Natural gas severance tax would make largely negative trends even worsePosted: July 27, 2017 8:21 am
By Daniel J. Weaver
It has become an annual ritual at crunch-time as the House and Senate work to find the revenue to fund a state budget: legislators whose constituents are receiving the benefits of lower electricity prices and cleaner air propose a natural gas severance tax that will adversely factor into companies’ deployment of capital in Pennsylvania that would increase tax revenues through growth rather than an additional tax on only one industry.
It’s true, the gas may be here, but it is also in many other states where the tax, business and regulatory climate – even in those states with severance taxes – is more amenable to economic development. Pennsylvania would lose out on new investment and our industry will not succeed as the governor claims he wants.
This year is no exception, with a scheme to tax shale gas production at various percentages that would only raise a fraction of the amount of money needed to supplement the 2017-2018 fiscal year and beyond.

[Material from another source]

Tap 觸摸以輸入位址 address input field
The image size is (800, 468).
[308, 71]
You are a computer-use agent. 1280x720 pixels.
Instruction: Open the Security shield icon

Regardless of the percentage, a severance tax will result in less drilling activity and production as well as a considerable loss of good jobs. A small increase in one of the state’s broad-based taxes would not have the same direct impact on employment, as it would be spread the tax pinch evenly and across all segments of our economy.
Very little has changed in the world of Pennsylvania’s natural gas producers, but a lot of what has changed has been negative. Natural gas from our state is still sold at a substantial discount from interstate hub prices due to a lack of pipeline capacity, while obtaining permits and other authorizations necessary to develop shale gas reserves has taken increasingly and unreasonably long times.
It’s time to stop this unwarranted and misguided effort to balance the budget by focusing on one industry that has the real potential to provide additional significant benefits to Pennsylvania, if enabled to do so through a responsible and common sense business development approach. The idea that Pennsylvania has left “billions” off the table by not enacting a severance tax erroneously assumes that the level of shale gas investment and development would have remained the same.
And remember, the bulk of the gas produced is privately owned – it’s not the Commonwealth’s gas. The state budget is already benefitting greatly from the natural gas “owned” by the Commonwealth, in the form of lease and royalty payments from drilling on state land, along with the payment of taxes by our industry that are paid by every other business contributing to our economy.
There is simply nothing “fair or reasonable” about singling out and burdening energy producers with this tax.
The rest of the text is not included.